Analysis
The analysis process collects, preprocesses and indexes the input documents, as specified by the provided Pythia pipeline configuration (which is a simple JSON document).
Configuring Analysis
To setup your system to build a Pythia index (which in the end is just a standard relational database), you need:
- ▶️ access to a PostgreSQL service. Typically you can do this via a Docker image in your host, unless you already have PostgreSQL installed locally, or access to some external PostgreSQL server.
💡 If you need to setup Docker, you can find quick instructions for your OS at https://vedph.github.io/cadmus-doc/deploy/docker.html.

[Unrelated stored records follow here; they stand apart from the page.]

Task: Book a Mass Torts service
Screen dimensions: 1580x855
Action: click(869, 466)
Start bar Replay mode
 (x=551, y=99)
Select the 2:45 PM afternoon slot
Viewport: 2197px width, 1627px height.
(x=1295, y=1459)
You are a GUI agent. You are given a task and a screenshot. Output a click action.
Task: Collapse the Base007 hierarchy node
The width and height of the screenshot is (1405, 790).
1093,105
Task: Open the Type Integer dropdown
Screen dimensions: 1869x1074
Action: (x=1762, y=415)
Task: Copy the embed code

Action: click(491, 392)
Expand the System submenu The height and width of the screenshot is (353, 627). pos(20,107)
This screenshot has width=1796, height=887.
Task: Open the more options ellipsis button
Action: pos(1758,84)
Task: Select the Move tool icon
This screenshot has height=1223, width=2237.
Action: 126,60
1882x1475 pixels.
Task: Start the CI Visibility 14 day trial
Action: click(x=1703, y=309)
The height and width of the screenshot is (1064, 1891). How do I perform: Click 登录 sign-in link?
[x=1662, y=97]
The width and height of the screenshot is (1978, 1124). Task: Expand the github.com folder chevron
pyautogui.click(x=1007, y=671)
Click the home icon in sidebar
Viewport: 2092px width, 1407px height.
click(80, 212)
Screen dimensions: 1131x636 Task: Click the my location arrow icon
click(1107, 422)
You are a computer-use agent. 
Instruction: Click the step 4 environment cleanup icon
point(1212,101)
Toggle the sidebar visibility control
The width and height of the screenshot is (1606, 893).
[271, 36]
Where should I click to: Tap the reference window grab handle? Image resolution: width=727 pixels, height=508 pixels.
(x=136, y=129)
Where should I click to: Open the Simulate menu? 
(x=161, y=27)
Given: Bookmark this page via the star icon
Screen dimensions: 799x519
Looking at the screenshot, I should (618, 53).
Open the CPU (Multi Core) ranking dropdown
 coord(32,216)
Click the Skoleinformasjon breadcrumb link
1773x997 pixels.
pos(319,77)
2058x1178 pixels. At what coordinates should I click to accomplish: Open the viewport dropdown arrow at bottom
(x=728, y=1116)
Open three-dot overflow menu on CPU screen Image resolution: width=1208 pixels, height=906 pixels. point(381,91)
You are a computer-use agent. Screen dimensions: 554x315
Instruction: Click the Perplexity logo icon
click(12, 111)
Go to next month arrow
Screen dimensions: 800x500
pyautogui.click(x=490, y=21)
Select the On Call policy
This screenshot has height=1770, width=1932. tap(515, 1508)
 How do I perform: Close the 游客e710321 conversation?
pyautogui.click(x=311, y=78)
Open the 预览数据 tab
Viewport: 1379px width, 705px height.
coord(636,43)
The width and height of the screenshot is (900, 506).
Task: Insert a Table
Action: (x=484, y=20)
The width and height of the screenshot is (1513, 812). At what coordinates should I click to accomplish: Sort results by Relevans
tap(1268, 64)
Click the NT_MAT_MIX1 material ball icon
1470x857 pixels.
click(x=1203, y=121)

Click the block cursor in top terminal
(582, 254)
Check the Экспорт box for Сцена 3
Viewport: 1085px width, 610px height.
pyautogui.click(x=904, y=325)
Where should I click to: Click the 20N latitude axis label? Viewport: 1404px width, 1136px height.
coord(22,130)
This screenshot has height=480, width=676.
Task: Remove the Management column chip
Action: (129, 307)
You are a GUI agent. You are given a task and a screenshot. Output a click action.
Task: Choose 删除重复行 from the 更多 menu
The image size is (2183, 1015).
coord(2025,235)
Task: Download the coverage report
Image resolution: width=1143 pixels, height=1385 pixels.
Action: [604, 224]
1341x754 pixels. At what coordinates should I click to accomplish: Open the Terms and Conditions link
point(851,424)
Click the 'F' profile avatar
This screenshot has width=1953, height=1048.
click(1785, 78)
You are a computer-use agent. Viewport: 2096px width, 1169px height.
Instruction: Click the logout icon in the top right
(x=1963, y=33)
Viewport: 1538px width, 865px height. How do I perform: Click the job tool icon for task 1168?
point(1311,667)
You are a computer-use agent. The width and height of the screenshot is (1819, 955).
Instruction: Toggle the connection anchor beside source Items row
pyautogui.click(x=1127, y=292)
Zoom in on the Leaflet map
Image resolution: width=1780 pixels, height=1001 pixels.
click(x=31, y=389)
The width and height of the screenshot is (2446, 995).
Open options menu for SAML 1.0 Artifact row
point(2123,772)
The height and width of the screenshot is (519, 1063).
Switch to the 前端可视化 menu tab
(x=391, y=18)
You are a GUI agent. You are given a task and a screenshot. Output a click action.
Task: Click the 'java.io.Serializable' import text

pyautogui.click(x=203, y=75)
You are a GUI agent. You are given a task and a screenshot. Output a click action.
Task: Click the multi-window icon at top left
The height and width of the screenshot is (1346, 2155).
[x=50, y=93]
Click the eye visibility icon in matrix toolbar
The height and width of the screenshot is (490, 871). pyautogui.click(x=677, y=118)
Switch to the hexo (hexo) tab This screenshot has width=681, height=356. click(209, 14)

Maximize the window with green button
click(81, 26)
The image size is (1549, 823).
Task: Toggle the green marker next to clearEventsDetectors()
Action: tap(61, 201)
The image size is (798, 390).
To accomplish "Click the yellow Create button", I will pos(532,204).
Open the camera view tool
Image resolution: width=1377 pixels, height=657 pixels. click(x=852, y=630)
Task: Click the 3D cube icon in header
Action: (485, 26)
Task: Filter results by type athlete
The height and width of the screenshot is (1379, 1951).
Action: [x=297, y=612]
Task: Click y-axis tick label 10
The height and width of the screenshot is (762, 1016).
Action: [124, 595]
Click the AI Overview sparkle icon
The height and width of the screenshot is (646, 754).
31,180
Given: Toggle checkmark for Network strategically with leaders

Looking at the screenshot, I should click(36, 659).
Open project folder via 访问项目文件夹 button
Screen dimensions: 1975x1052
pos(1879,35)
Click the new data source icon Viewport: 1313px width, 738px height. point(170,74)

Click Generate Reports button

- ▶️ the Pythia CLI tool. You can 🌐 download its latest version from https://github.com/vedph/pythia/releases: just pick the version for your OS among
linux
,osx
(MacOS), andwin
(Windows), and unzip it into a folder of your choice.
⚠️ If you are on Linux or MacOS, remember to mark the
pythia
tool file as executable with a command likechmod +x pythia
.
You will then have to provide your own documents to be indexed, and a Pythia configuration profile (which is just a JSON document) for them.
⚠️ If the indexing process takes time, and you want to be periodically notified via email on its progress, you should provide into environment variables a pair of public/private MailJet account API keys: please see the CLI documentation for more.
Using Docker-Based PostgreSQL
To launch a PostgreSQL service without installing it, any up-to-date PostgreSQL image is fine. You can easily run a container like this (in this sample, I created a folder in my drive at c:\data\pgsql
to host data outside the container):
docker run --volume postgresData://c/data/pgsql -p 5432:5432 --name postgres -e POSTGRES_PASSWORD=postgres -d postgres
💡 For newcomers, here is how you can quickly dump and restore a database using PostgreSQL client tools:
- ▶️ backup database to file (adjust path to dump file accordingly):
pg_dump --username=postgres -f c:/users/dfusi/desktop/pythia.sql pythia
- ▶️ restore database from file (adjust path to dump file accordingly):
psql -U postgres -d pythia -f c:/users/dfusi/desktop/pythia.sql
If you want to directly access the database you can use any tool like e.g. DBeaver.